Saved data entries

== Segment start ==

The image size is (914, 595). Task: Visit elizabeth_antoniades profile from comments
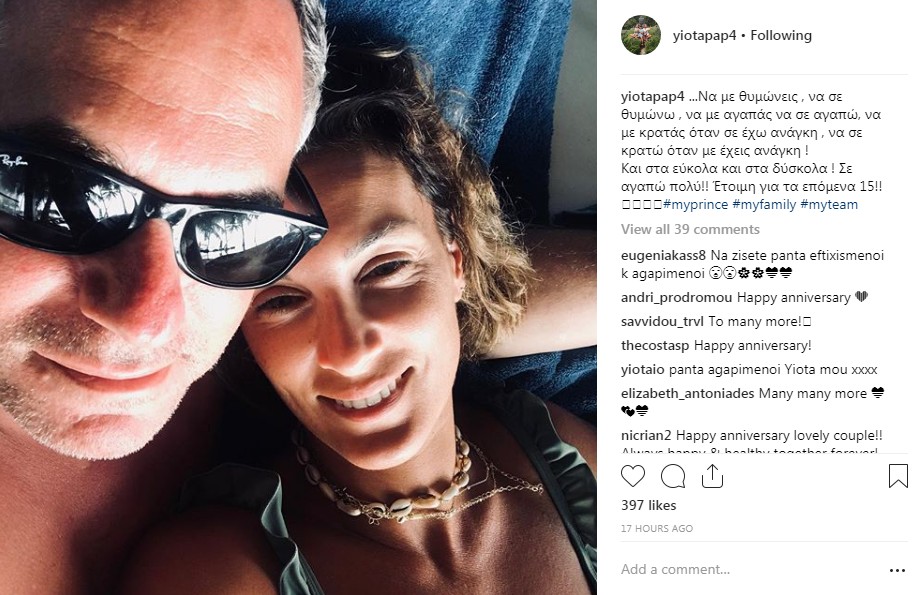tap(688, 393)
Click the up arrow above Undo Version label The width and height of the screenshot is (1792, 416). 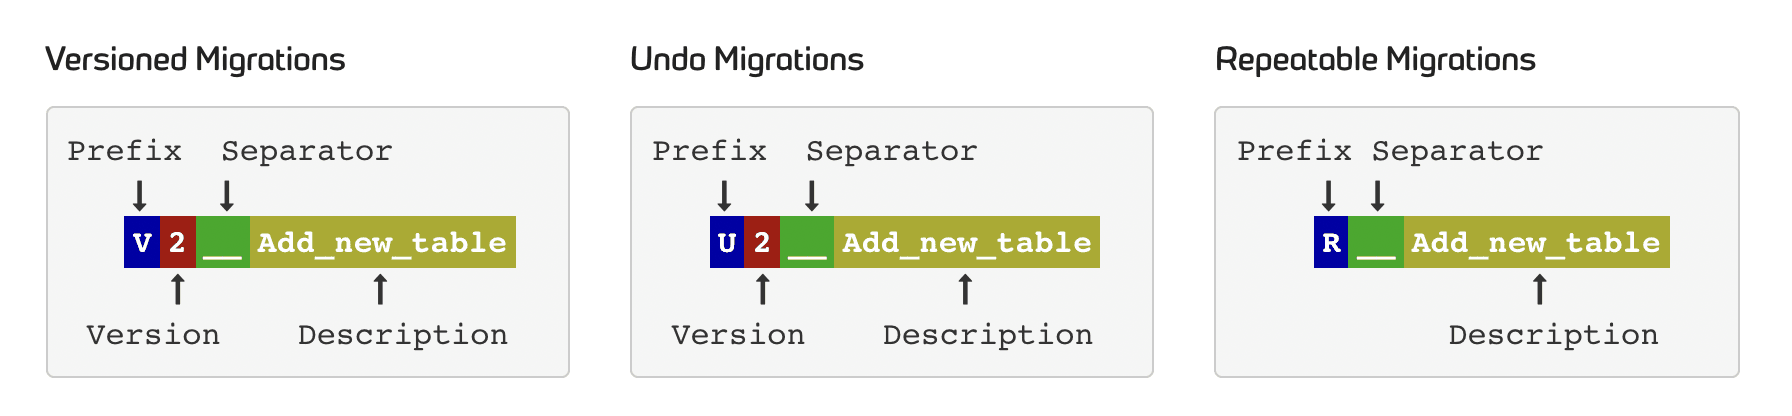tap(763, 289)
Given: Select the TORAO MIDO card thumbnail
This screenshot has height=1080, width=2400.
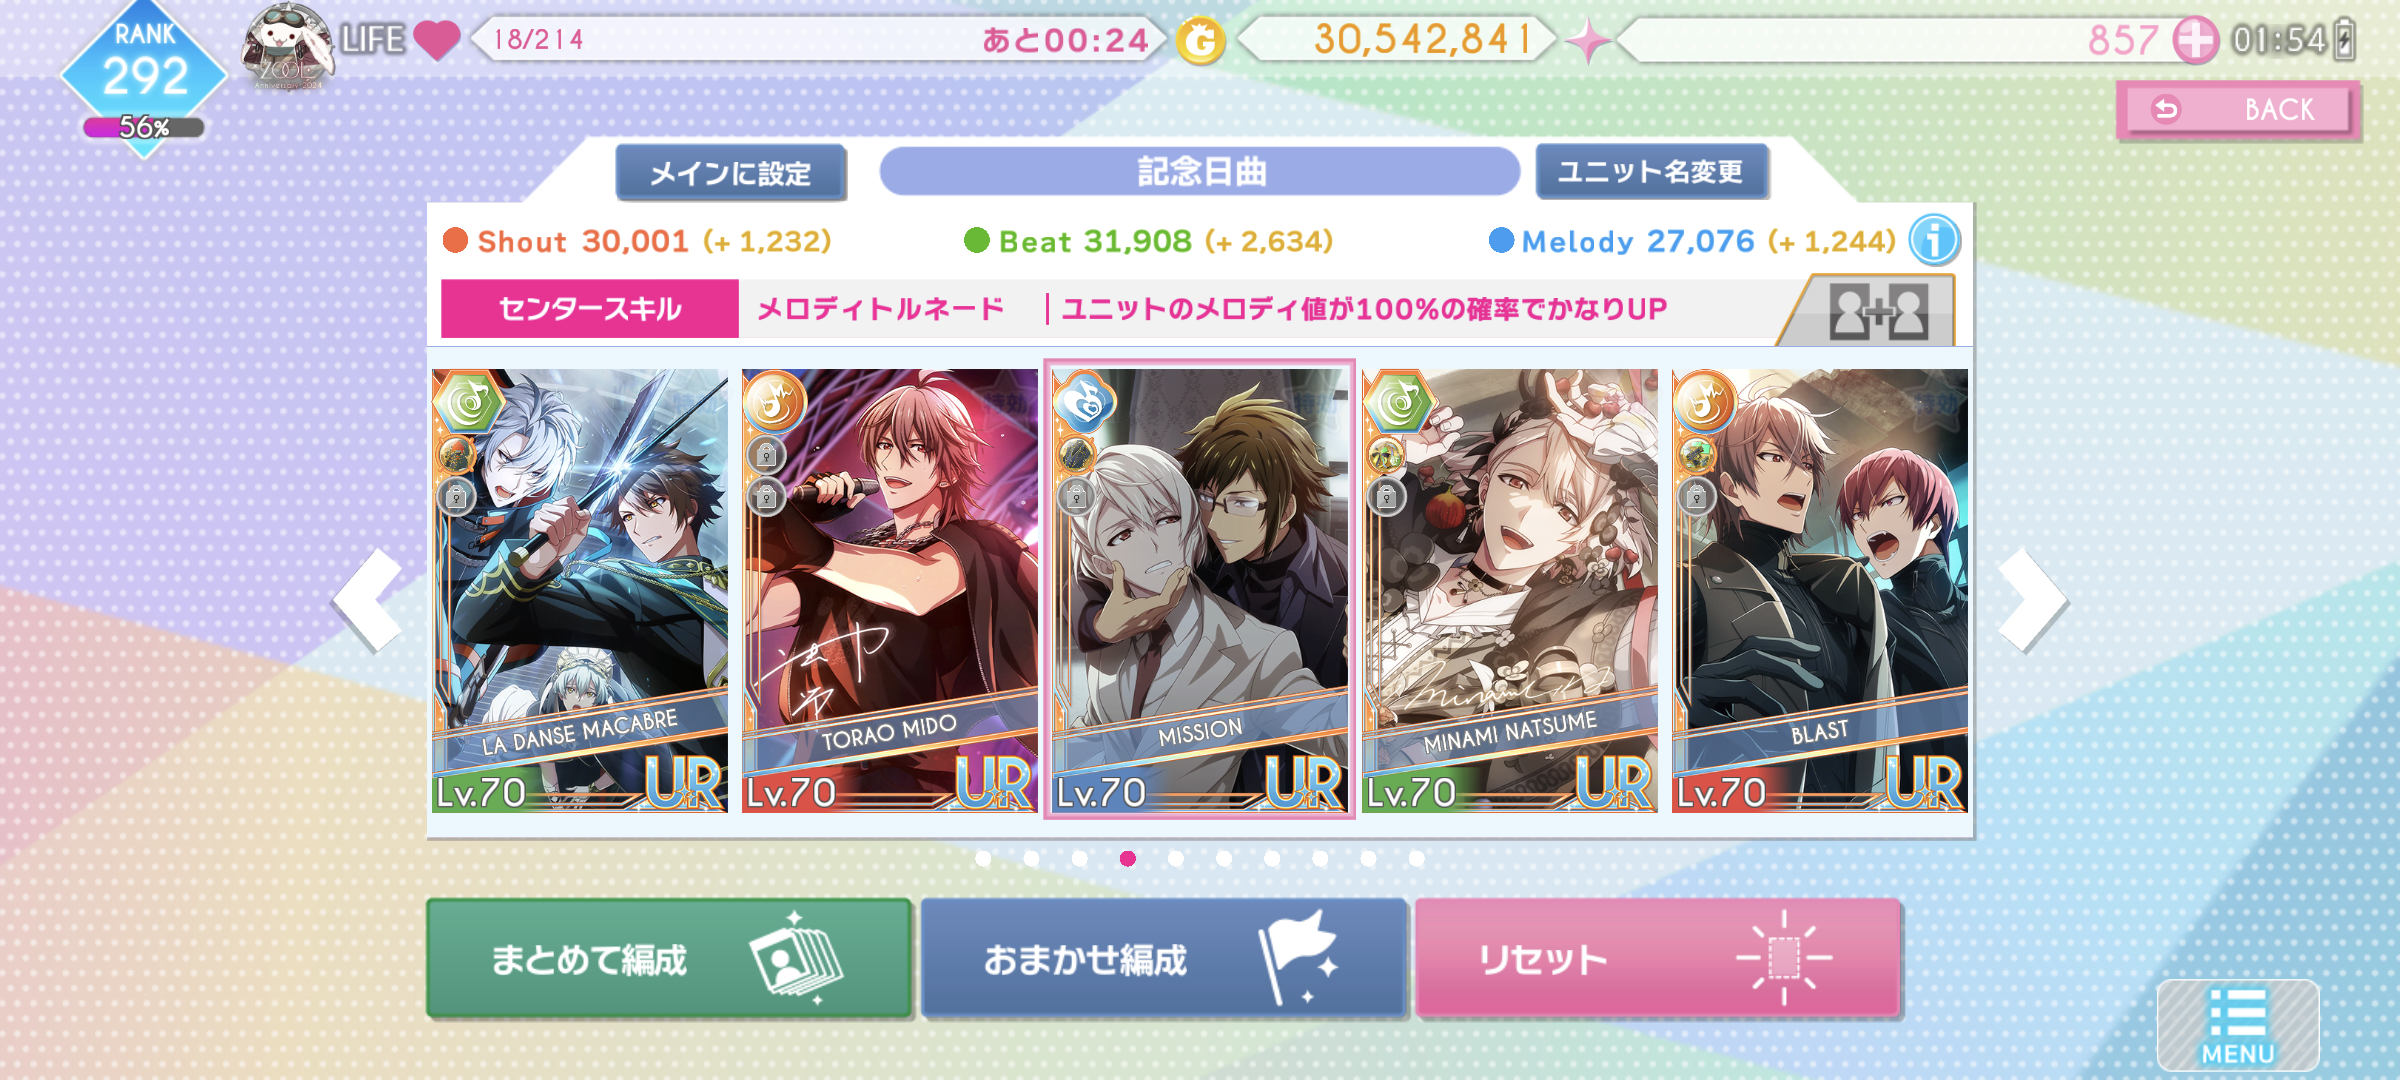Looking at the screenshot, I should [889, 590].
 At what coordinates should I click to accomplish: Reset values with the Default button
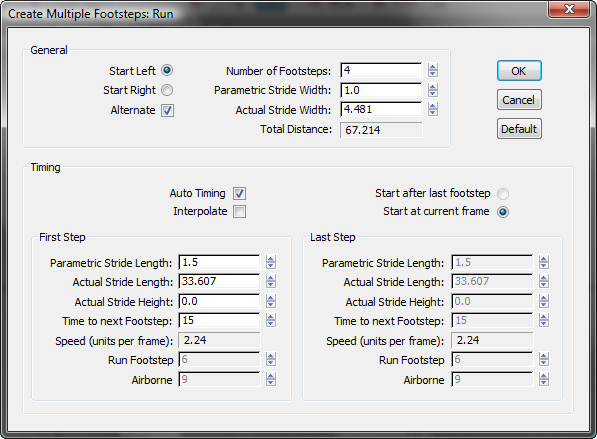(x=519, y=129)
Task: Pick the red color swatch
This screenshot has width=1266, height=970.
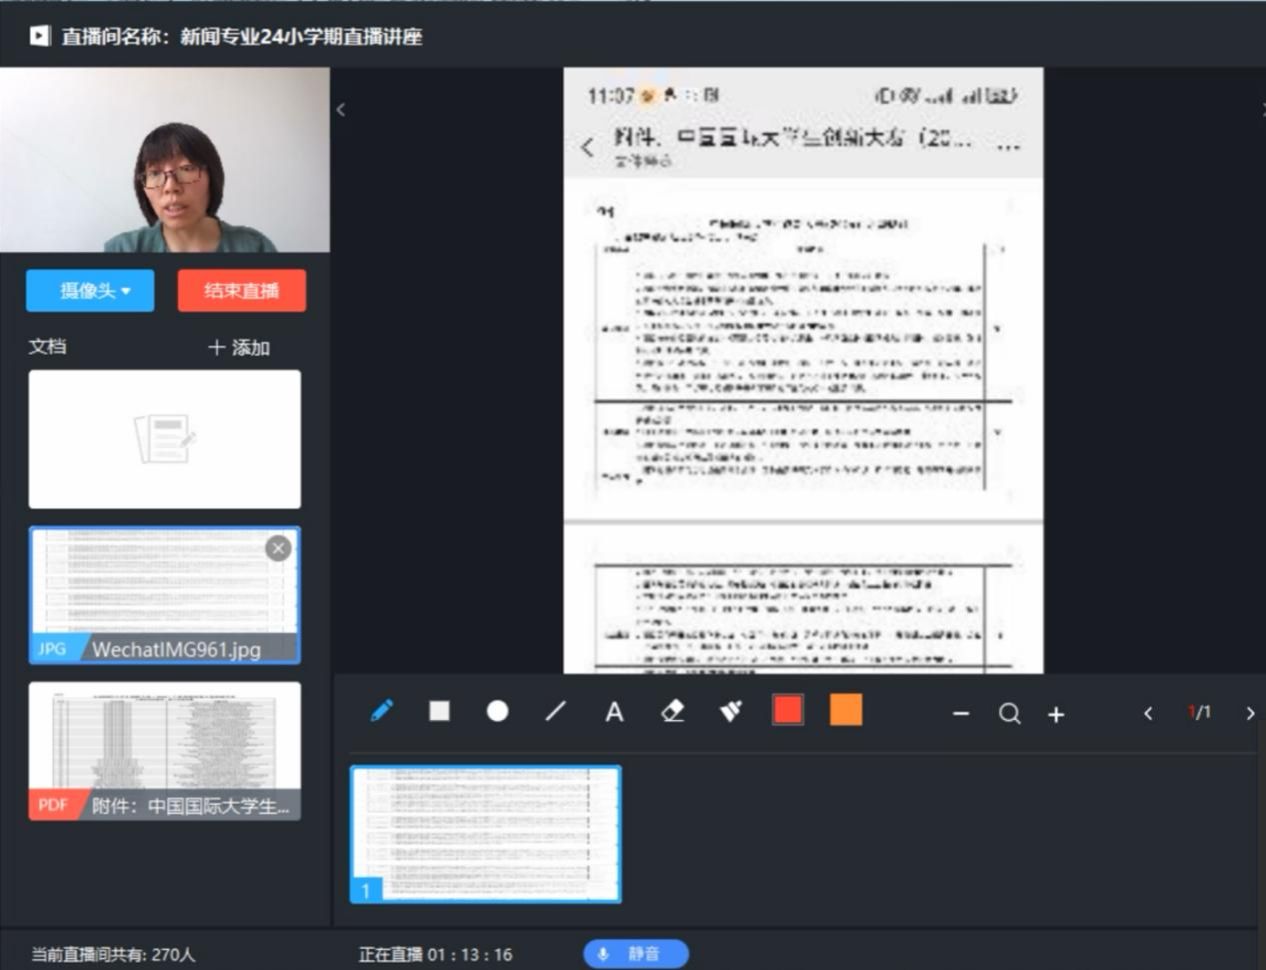Action: pyautogui.click(x=788, y=711)

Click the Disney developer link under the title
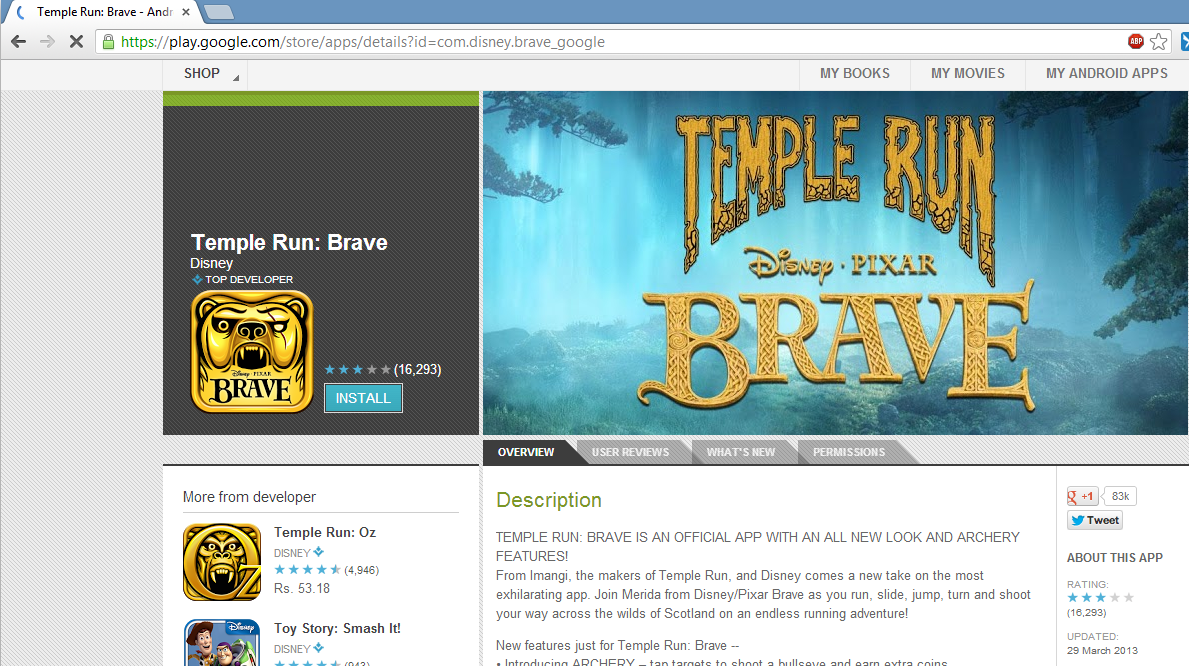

== Segment end ==

Using the records above, extract exactly and only the lines from the one with "This screenshot has width=1266, height=970." through the final line, inclusive, leaving out pictures.

OUTPUT FOR THIS TASK |
This screenshot has width=1266, height=970.
Action: pyautogui.click(x=788, y=711)

Click the Disney developer link under the title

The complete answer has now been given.